*Work required*. Copy word for word the passage of the forum thread on regex backtracking below that begins with the words containing "Then if you" and ends with "those performance issues.".

*Document text*.
===============

> If you're OK with the ocassional catastrophically slow regex: https://swtch.co...

coldtea · on Feb 9, 2024

>You just need to read one blog post that tells you to avoid regular expression matchers that use backtracking, and you are good to go. You don't even need to understand why matching via backtracking is bad.

Yeah, no.

You might not be able to avoid using your standard lib's regex, or your project's chosen regex dependency - based on team/company policy. So it's not as simple as "use a regex engine that doesn't has this flaw".

Then if you want to avoid the cost, you need to know what backtracking is, to the level of understanding which kind of expressions can give you those performance issues.

>Why?

Because there are tons of factors that can affect your regex experience with unicode, normalization, different lower/upper case treatment, composite characters that don't match even though it looks like you typed the same character in your query, handling new unicode characters (ASCII 7/8 bit has been fixed for decades) and so on.

eru · on Feb 9, 2024

> You might not be able to avoid using your standard lib's regex, or your project's chosen regex dependency - based on team/company policy. So it's not as simple as "use a regex engine that doesn't has this flaw".

Well, yes, if someone forces you to use tools that have flaws, you need to learn about the flaws so you can work around them. Like when using a shoe as a hammer.

I'm not sure that proves anything about abstractions?

See also https://blog.codinghorror.com/the-php-singularity/

> Because there are tons of factors that can affect your regex experience with unicode, normalization, different lower/upper case treatment, composite characters that don't match even though it looks like you typed the same character in your query, handling new unicode characters (ASCII 7/8 bit has been fixed for decades) and so on.

Thanks.

===============

*Records shown*.
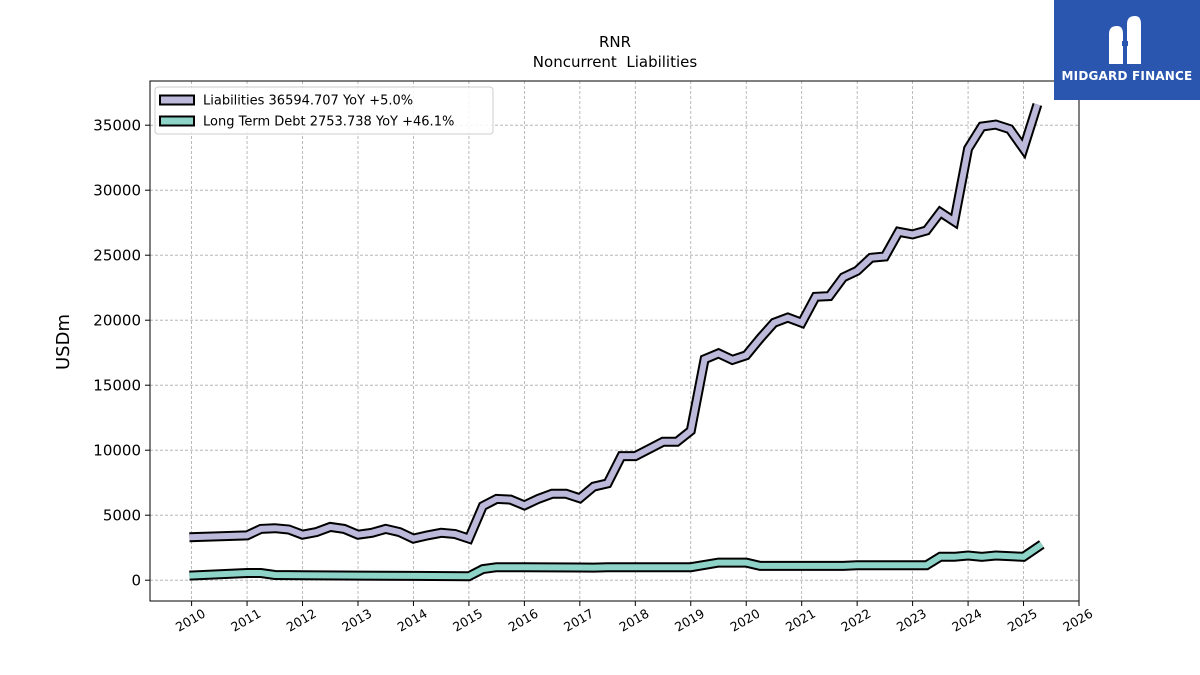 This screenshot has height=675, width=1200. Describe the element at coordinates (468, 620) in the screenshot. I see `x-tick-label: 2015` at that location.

===============

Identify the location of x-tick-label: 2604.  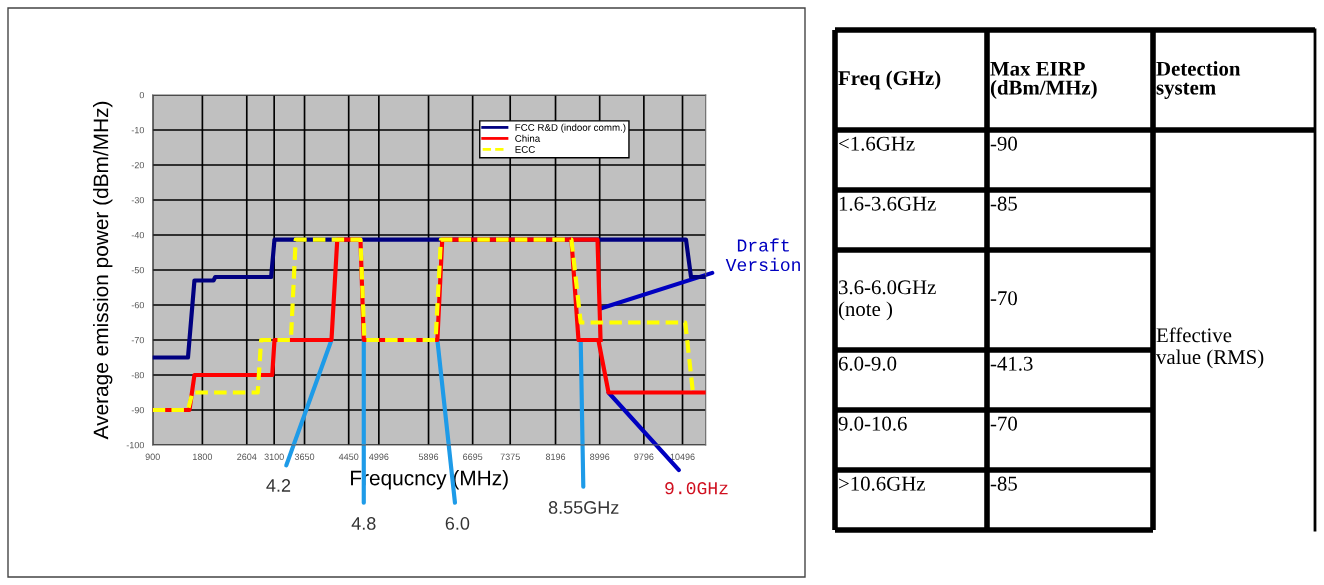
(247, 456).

===============

*Exercise output*.
Then if you want to avoid the cost, you need to know what backtracking is, to the level of understanding which kind of expressions can give you those performance issues.